§ ACTIVITY: An exact copy, beginning at the line containing "How do I perform: Open" and ending at the final line of the records that follow, is the answer; it has no pictures and no other text.

§ Screenshot grounding data:
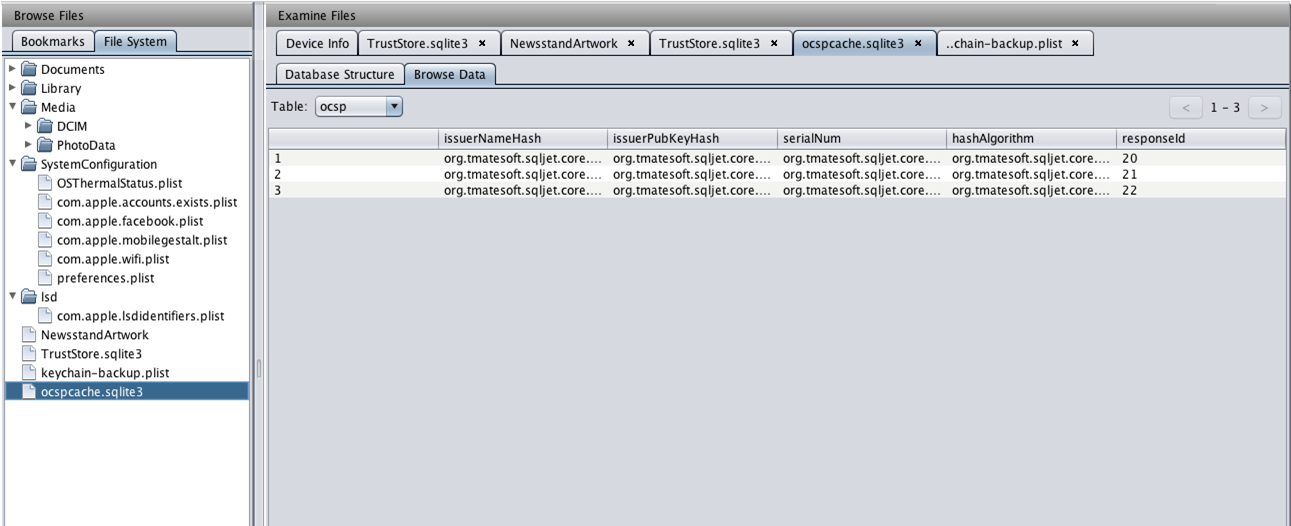The image size is (1291, 526).
Task: Expand the Library folder
Action: [12, 89]
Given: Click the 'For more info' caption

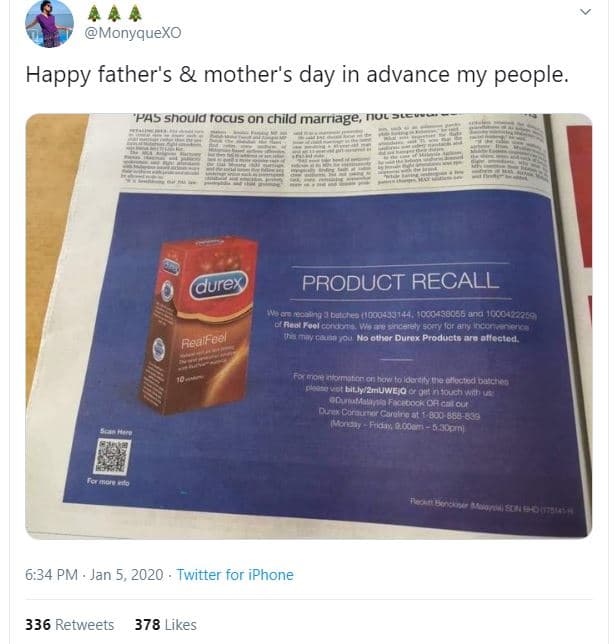Looking at the screenshot, I should (x=108, y=481).
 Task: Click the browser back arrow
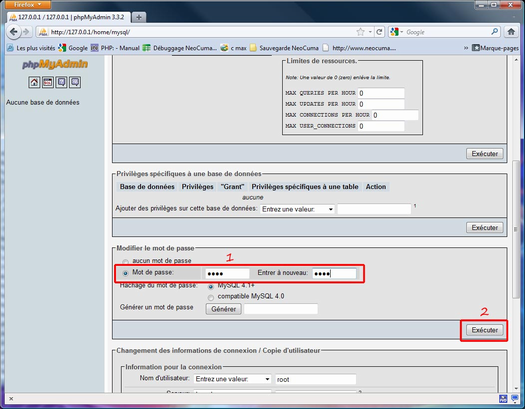click(13, 32)
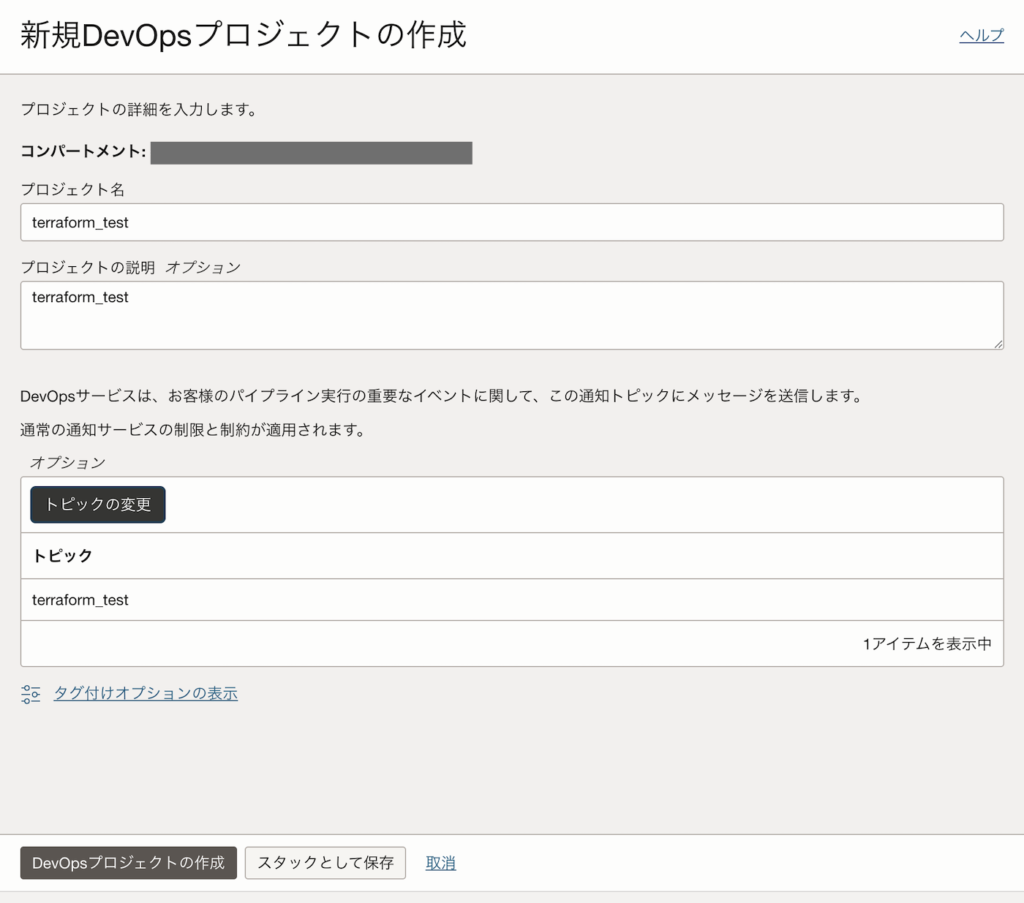Click the tagging options sliders icon
1024x903 pixels.
pos(31,694)
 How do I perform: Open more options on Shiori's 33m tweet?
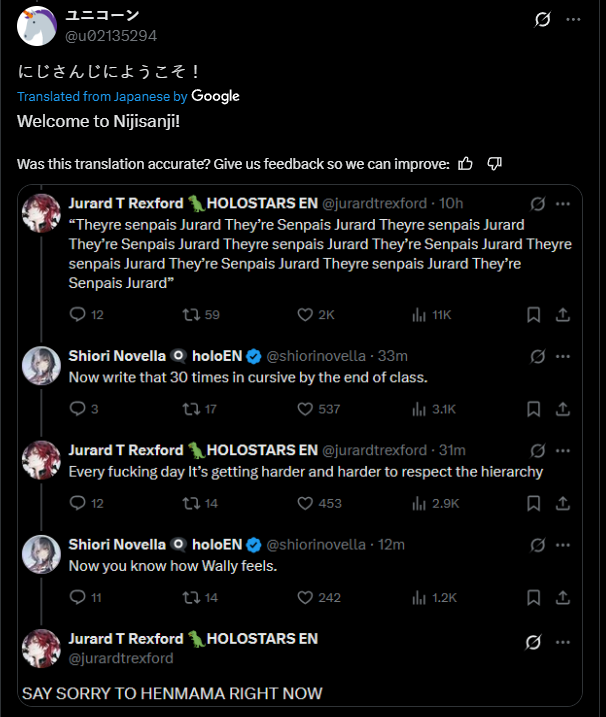[x=563, y=356]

§ YOUR RESPONSE:
 How do I perform: Open more options on Shiori's 33m tweet?
[x=563, y=356]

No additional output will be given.